Com a inclusão da rival, o clima promete ficar inflamado até agosto, quando o martelo deve ser batido. Nesse contexto, o NeoFeed conversou com fontes que falaram, sob condição de anonimato, sobre o modelo proposto e os riscos para o acordo - do sinal verde, com duros remédios, ao veto total.

“Existem bons argumentos para aprovar, mas se espera mais cuidado do Cade”, diz um especialista em direito concorrencial. “São dois grandes players de um mercado oligopolizado e que o próprio órgão já destacou como problemático e que já passou por nove investigações de cartel.”

A disputa envolve, de fato, gigantes. A Ultragaz e a Supergasbras ocupam, respectivamente, a segunda e a quarta posição do setor, com fatias de 23,6% e 20,6%, segundo a Agência Nacional do Petróleo, Gás e Combustíveis (ANP). No outro canto do corner, a Copagaz tem um market share de 23,7%.

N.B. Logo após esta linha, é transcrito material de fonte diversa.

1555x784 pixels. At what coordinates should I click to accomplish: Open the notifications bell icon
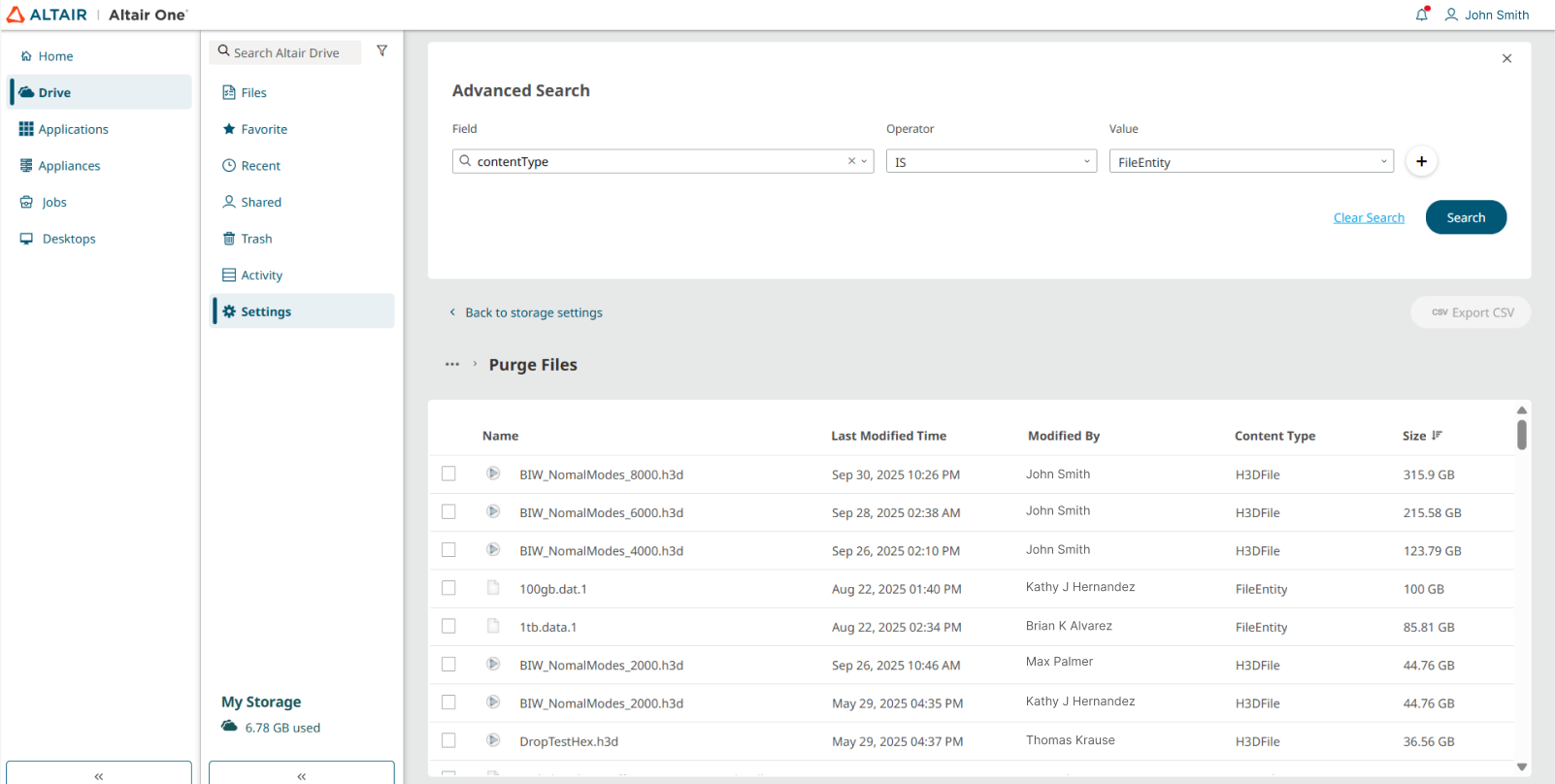1422,15
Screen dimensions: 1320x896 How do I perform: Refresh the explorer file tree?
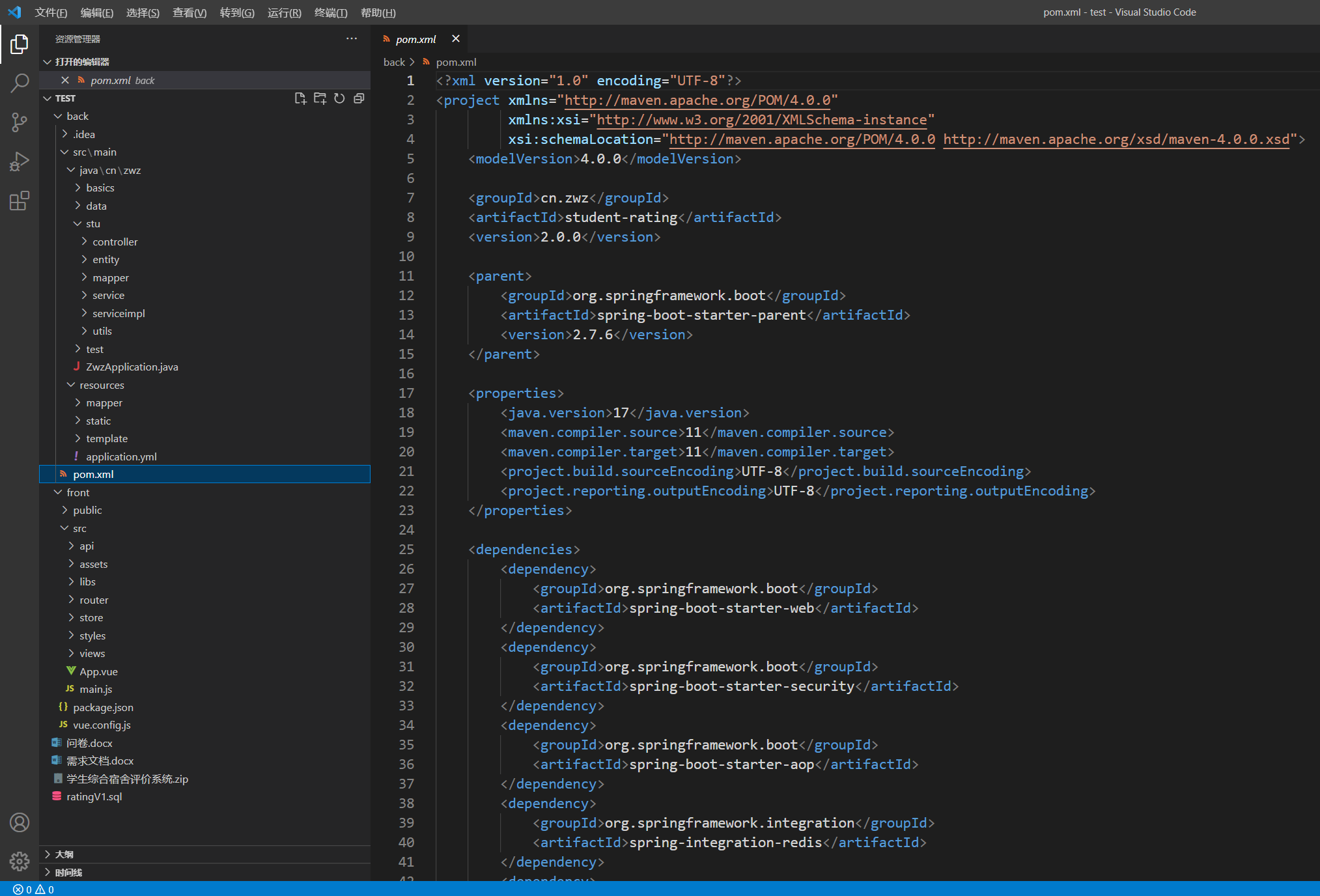point(339,98)
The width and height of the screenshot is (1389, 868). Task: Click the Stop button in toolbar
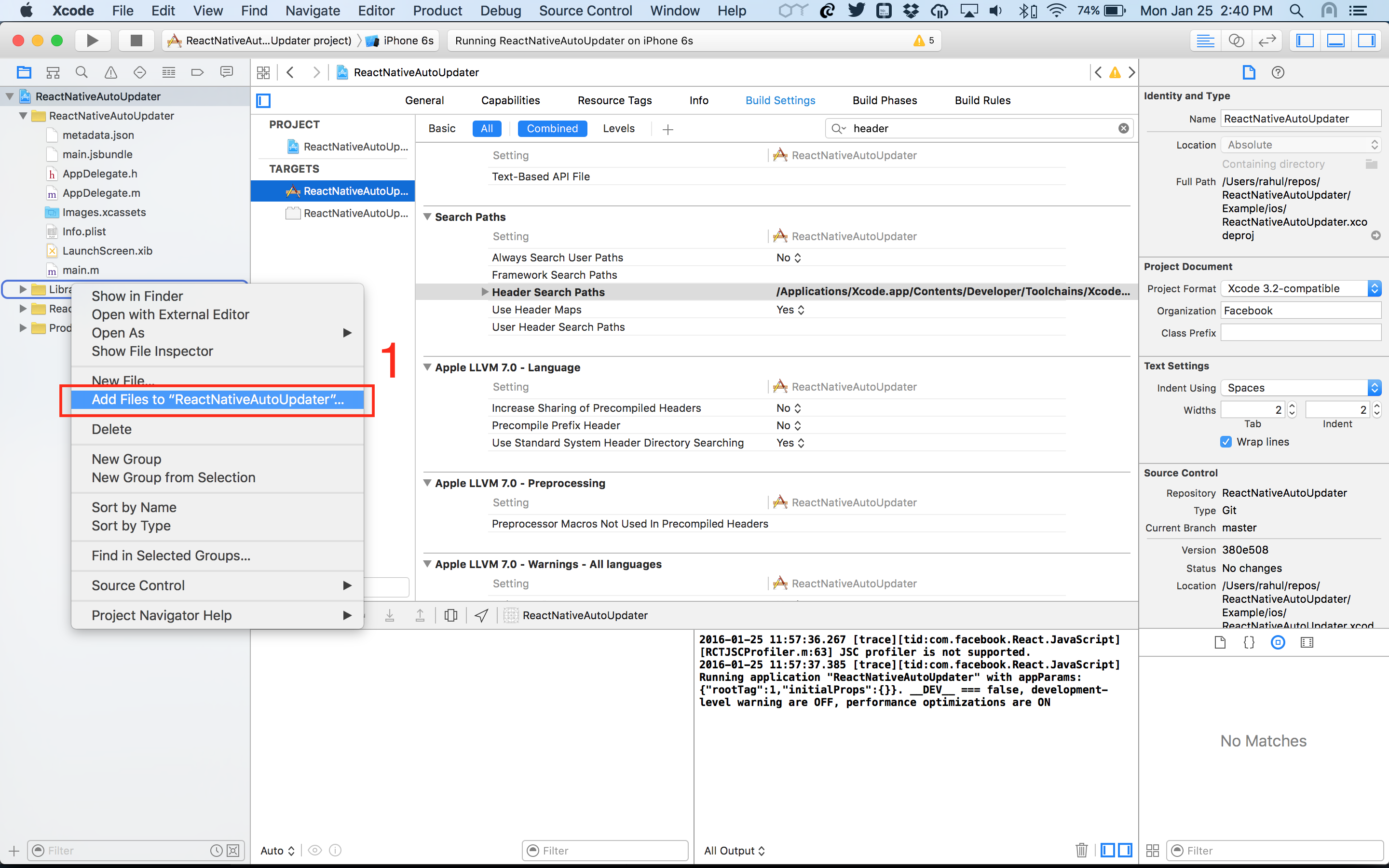pyautogui.click(x=136, y=40)
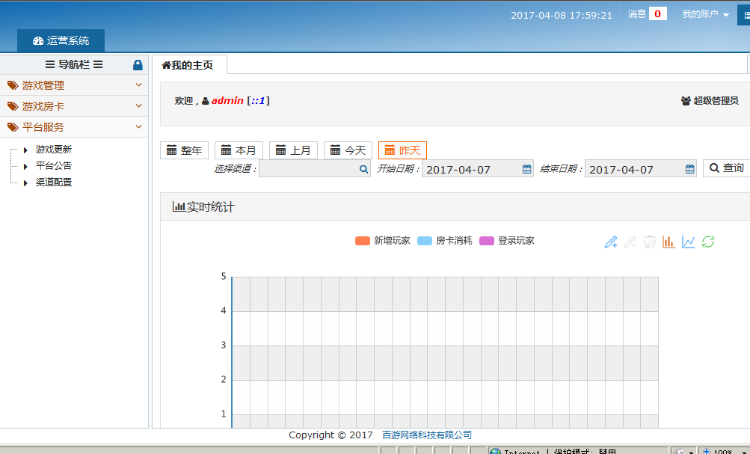750x454 pixels.
Task: Open the end date calendar icon
Action: click(690, 169)
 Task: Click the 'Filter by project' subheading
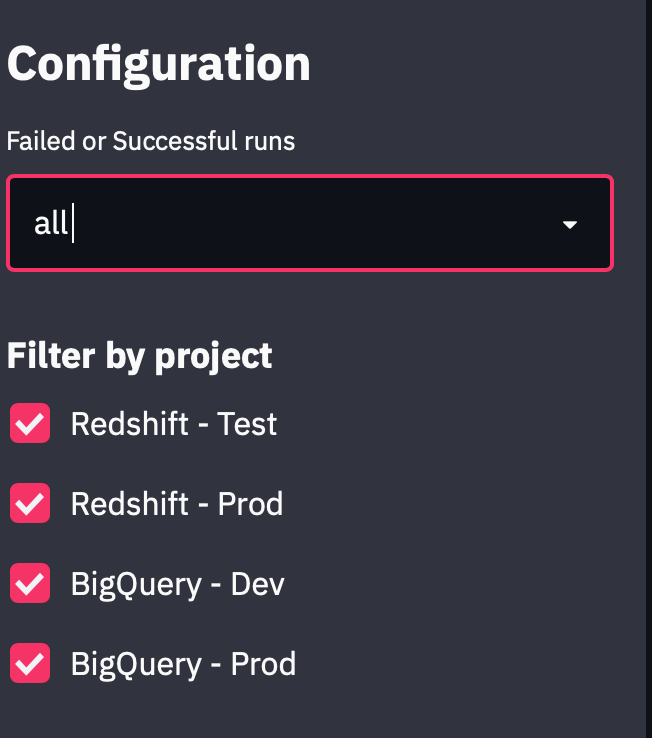[x=139, y=355]
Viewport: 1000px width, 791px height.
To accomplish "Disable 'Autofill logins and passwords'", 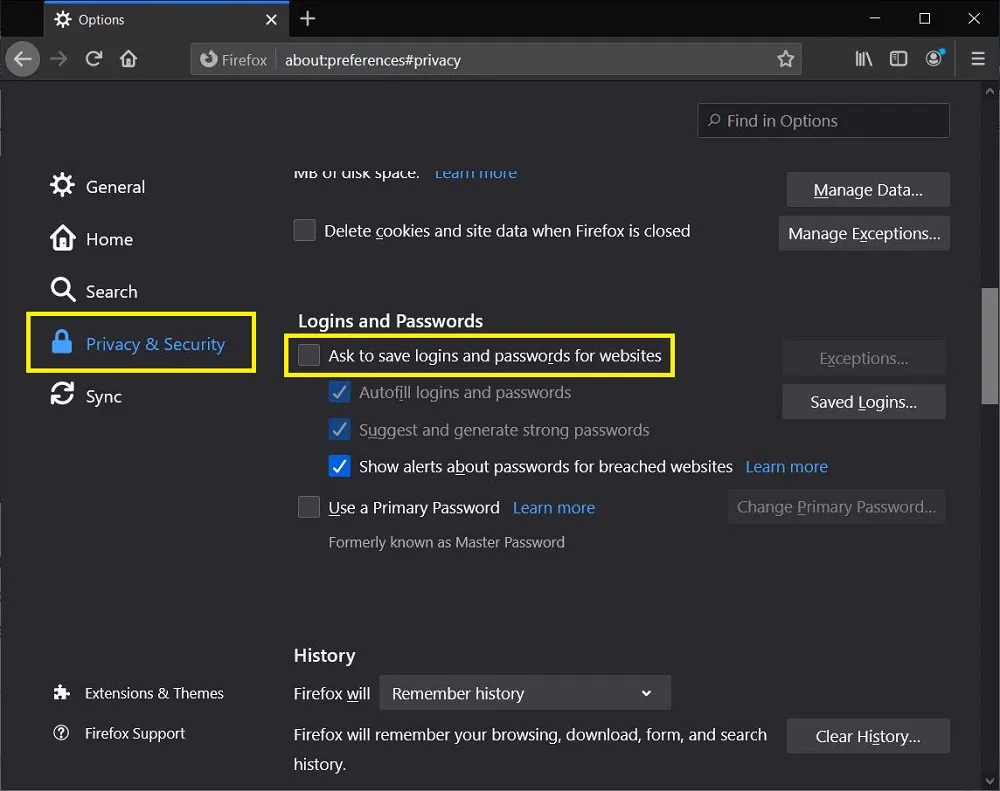I will [x=339, y=392].
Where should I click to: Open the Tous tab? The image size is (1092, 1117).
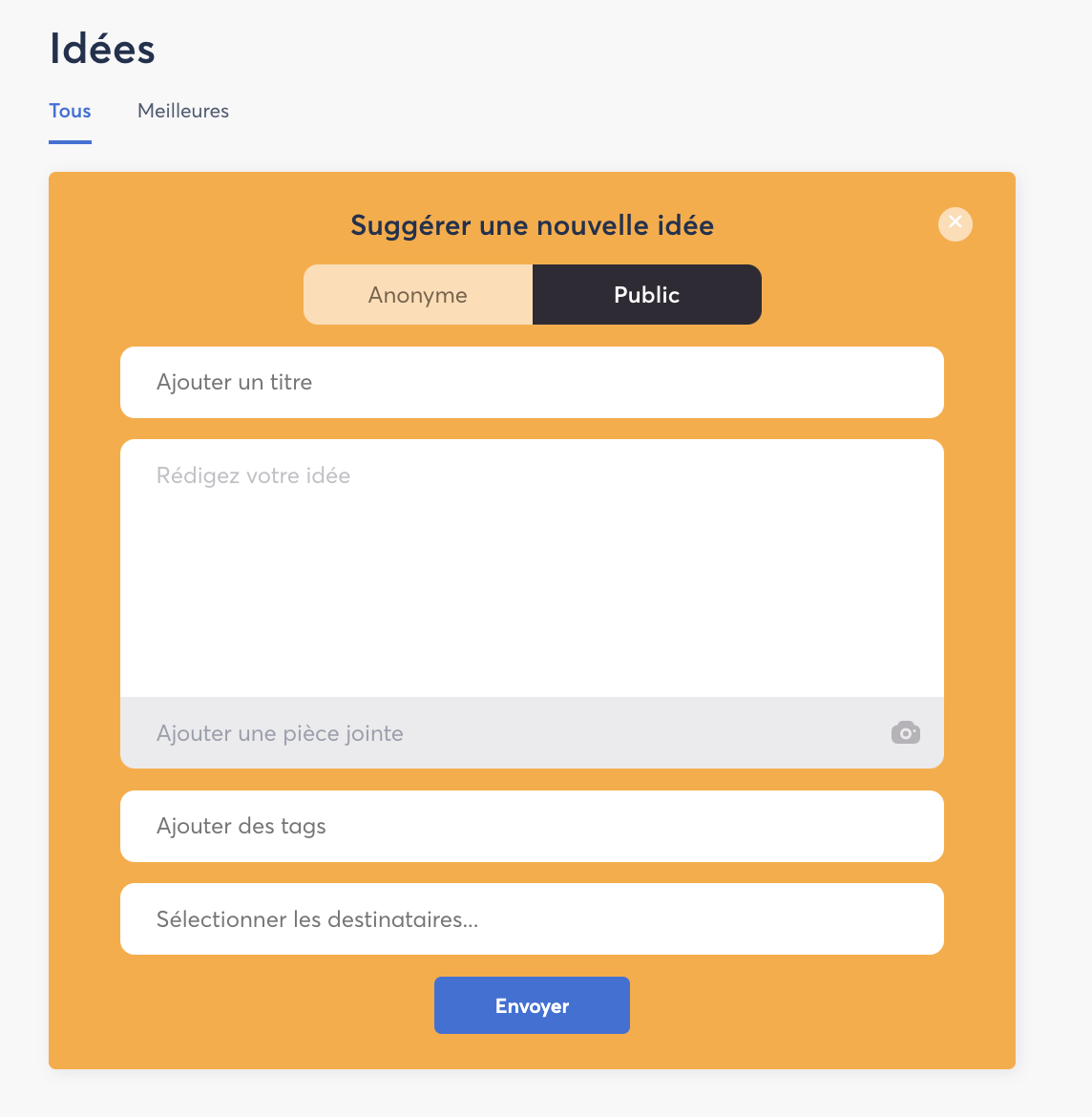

Protagonizada por três dos quatro maiores nomes do setor, a disputa está no radar de outros atores, o que deve aquecer ainda mais essa batalha. Há duas semanas, por exemplo, Alexandre Silveira, ministro de Minas e Energia, engrossou o coro para que o Cade olhe com mais atenção o caso.

“A essa altura do campeonato, o mercado está de olho nesses desdobramentos”, diz a mesma fonte. “E, a contrário dos ritos na Superintendência, a decisão do tribunal do Cade vai a plenário, vai estar no YouTube, todos terão acesso.”

No despacho em que aceita o recurso da Copagaz, Lenisa Prado, conselheira do Cade, ressaltou aspectos que não foram “adequadamente enfrentados” pela SG. Entre eles, os diferentes cenários com mercados relevantes afetados pela operação e o acesso pelos parceiros de dados concorrencialmente sensíveis.

Combustível da discórdia

O ponto de partida para a associação entre Ultragaz e Supergasbras – e de toda a discórdia – são os contratos de congêneres. Neles, as distribuidoras pagam por serviços como espaço em tancagem, recebimento, armazenamento e engarrafamento do GLP nas estruturas de rivais.

Partindo desse modelo, comum no setor, mas restrito a volumes menores, a dupla submeteu a parceria ao Cade. Na época, a Ultragaz, dona de uma receita líquida de R$ 11,4 bilhões em 2022, informou que o acordo ampliaria sua presença de 19 para 25 bases de engarrafamento, dando maior segurança de abastecimento e aprimorando o serviço nessas regiões.

O grupo deu ênfase ainda à captura de eficiências operacionais, a partir do uso de capacidades ociosas das duas companhias. E ressaltou que isso não se estenderia a estratégias e investimentos em esferas como logística, compras e área comercial. Ou seja, além do envasamento, elas seguiriam como rivais.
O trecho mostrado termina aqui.